For future reference, for the intellectual embetterment of others and for troubled souls searching for answers I commit this to digital bits.
I did a friend a favour the other day and helped him install some software on a phone using a SD card. Unfortunately his SD card had a virus on it (my first since, ooh, about 1993 I think) that my AV software didn't know about.
I first started noticing that things were a bit sluggish although this was Windows so ... then I did what actually turned out to be the dumb thing and rebooted.
At this point I started noticing that I was getting pop ups for WinSysProtect or similar. "Hmm," I thought. Then I started getting Error 216 dialogs everywhere. I disconnected the machine from the network immediately and went searching for answers using a handy Mac.
It appeared I had picked up a trojan called Vundo which seemed to be fairly well known.

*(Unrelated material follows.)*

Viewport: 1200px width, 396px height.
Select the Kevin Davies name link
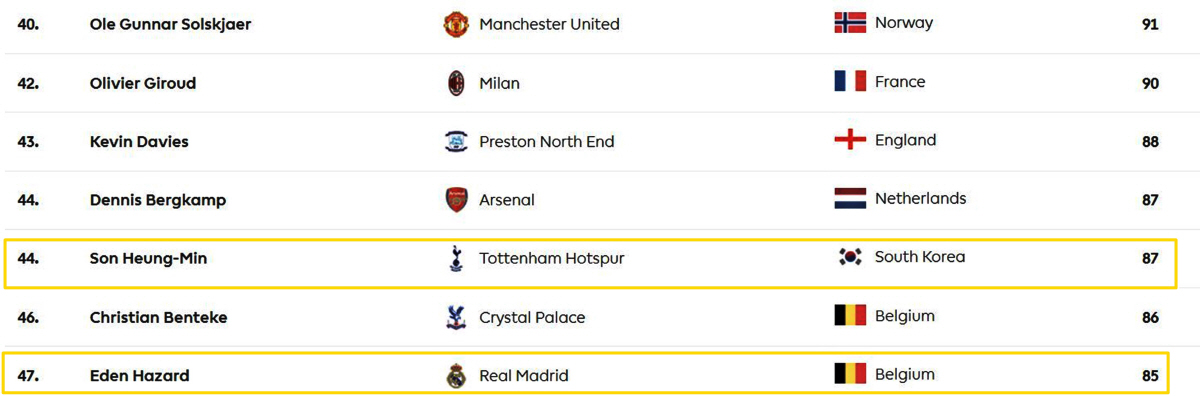(139, 142)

Most sites on the matter recommended a piece of software called VundoFix which I transferred using a USB key (which I promptly burnt, encased in molten glass and then dumped in a cave somewhere at sea) and sure enough it found the infected files.

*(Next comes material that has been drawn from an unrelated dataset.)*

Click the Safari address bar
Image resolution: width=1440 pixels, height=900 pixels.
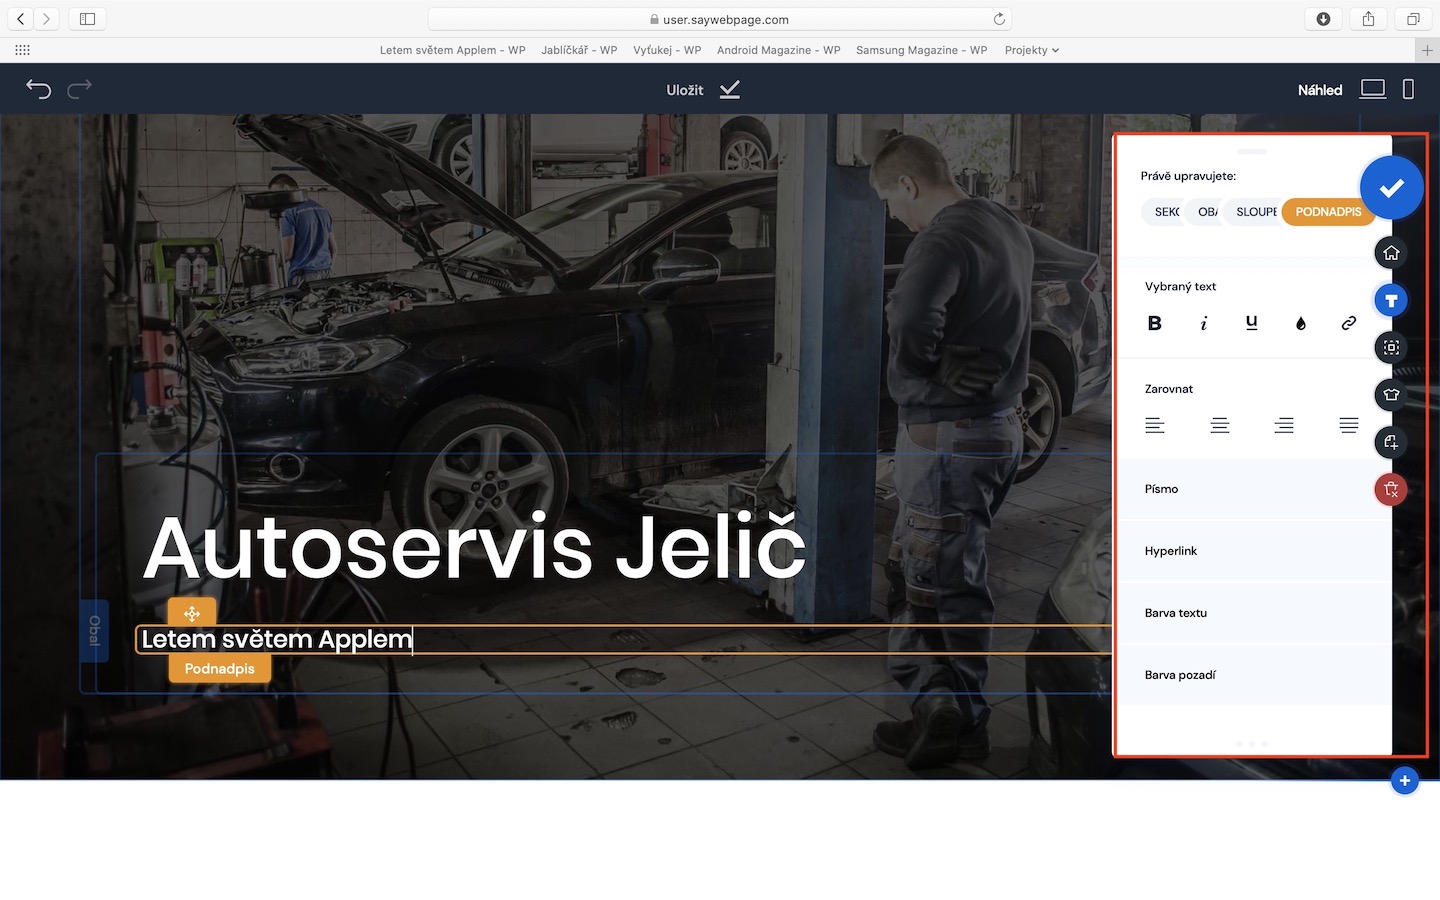(720, 19)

The only problem was that this variant of Vundo had attached itself to the winlogon process which meant I couldn't delete it since it was "In Use". Unfortunately winlogon is practically the first thing to start up and therefore booting into SafeMode or similar doesn't help.
At this point I was facing either reformatting or risking using a Knoppix Live cd with Captive NTFS or NTFS-3G both of which made me nervous.
However I found a bit of software called Avenger which allows you to write a small script and then reboot. The script is then executed before winlogon.
This worked a treat and a subsequent thorough scan with every bit AV and Anti-Malware software I could lay my hands on indicated I was now squeaky clean.
So, if you end up in the same situation then I can recommend the above.